Data items:
*** Block opens ***

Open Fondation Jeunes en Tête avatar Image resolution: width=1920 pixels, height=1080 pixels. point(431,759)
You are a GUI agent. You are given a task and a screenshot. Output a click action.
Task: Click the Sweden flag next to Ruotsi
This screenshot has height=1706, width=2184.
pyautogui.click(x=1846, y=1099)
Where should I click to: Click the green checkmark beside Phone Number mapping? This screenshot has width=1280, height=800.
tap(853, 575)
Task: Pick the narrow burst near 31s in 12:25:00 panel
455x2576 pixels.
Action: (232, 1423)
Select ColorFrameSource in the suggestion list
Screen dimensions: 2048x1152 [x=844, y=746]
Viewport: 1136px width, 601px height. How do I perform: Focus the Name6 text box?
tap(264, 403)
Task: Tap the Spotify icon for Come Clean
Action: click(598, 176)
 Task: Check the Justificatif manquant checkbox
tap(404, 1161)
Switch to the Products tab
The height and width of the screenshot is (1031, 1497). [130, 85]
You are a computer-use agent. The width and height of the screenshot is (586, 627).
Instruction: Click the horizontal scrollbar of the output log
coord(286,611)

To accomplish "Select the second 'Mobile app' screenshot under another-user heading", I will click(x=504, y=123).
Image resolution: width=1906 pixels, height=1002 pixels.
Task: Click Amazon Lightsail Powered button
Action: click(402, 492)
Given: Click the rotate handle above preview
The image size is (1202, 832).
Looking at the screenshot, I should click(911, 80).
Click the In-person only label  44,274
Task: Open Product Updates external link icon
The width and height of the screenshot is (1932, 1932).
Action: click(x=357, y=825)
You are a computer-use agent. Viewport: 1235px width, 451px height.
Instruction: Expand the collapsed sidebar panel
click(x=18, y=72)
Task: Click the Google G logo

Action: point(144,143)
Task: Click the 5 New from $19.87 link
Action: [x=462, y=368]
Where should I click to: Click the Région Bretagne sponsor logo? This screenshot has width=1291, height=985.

*** Block closes ***

> [REQUIRED WORK] An exact copy of the data, with every line intact, is the required answer.

> [WRITTEN ANSWER]
Open Fondation Jeunes en Tête avatar Image resolution: width=1920 pixels, height=1080 pixels. point(431,759)
You are a GUI agent. You are given a task and a screenshot. Output a click action.
Task: Click the Sweden flag next to Ruotsi
This screenshot has height=1706, width=2184.
pyautogui.click(x=1846, y=1099)
Where should I click to: Click the green checkmark beside Phone Number mapping? This screenshot has width=1280, height=800.
tap(853, 575)
Task: Pick the narrow burst near 31s in 12:25:00 panel
455x2576 pixels.
Action: (232, 1423)
Select ColorFrameSource in the suggestion list
Screen dimensions: 2048x1152 [x=844, y=746]
Viewport: 1136px width, 601px height. How do I perform: Focus the Name6 text box?
tap(264, 403)
Task: Tap the Spotify icon for Come Clean
Action: click(598, 176)
 Task: Check the Justificatif manquant checkbox
tap(404, 1161)
Switch to the Products tab
The height and width of the screenshot is (1031, 1497). [130, 85]
You are a computer-use agent. The width and height of the screenshot is (586, 627).
Instruction: Click the horizontal scrollbar of the output log
coord(286,611)

To accomplish "Select the second 'Mobile app' screenshot under another-user heading", I will click(x=504, y=123).
Image resolution: width=1906 pixels, height=1002 pixels.
Task: Click Amazon Lightsail Powered button
Action: click(402, 492)
Given: Click the rotate handle above preview
The image size is (1202, 832).
Looking at the screenshot, I should click(911, 80).
Click the In-person only label  44,274
Task: Open Product Updates external link icon
The width and height of the screenshot is (1932, 1932).
Action: click(x=357, y=825)
You are a computer-use agent. Viewport: 1235px width, 451px height.
Instruction: Expand the collapsed sidebar panel
click(x=18, y=72)
Task: Click the Google G logo

Action: point(144,143)
Task: Click the 5 New from $19.87 link
Action: [x=462, y=368]
Where should I click to: Click the Région Bretagne sponsor logo? This screenshot has width=1291, height=985.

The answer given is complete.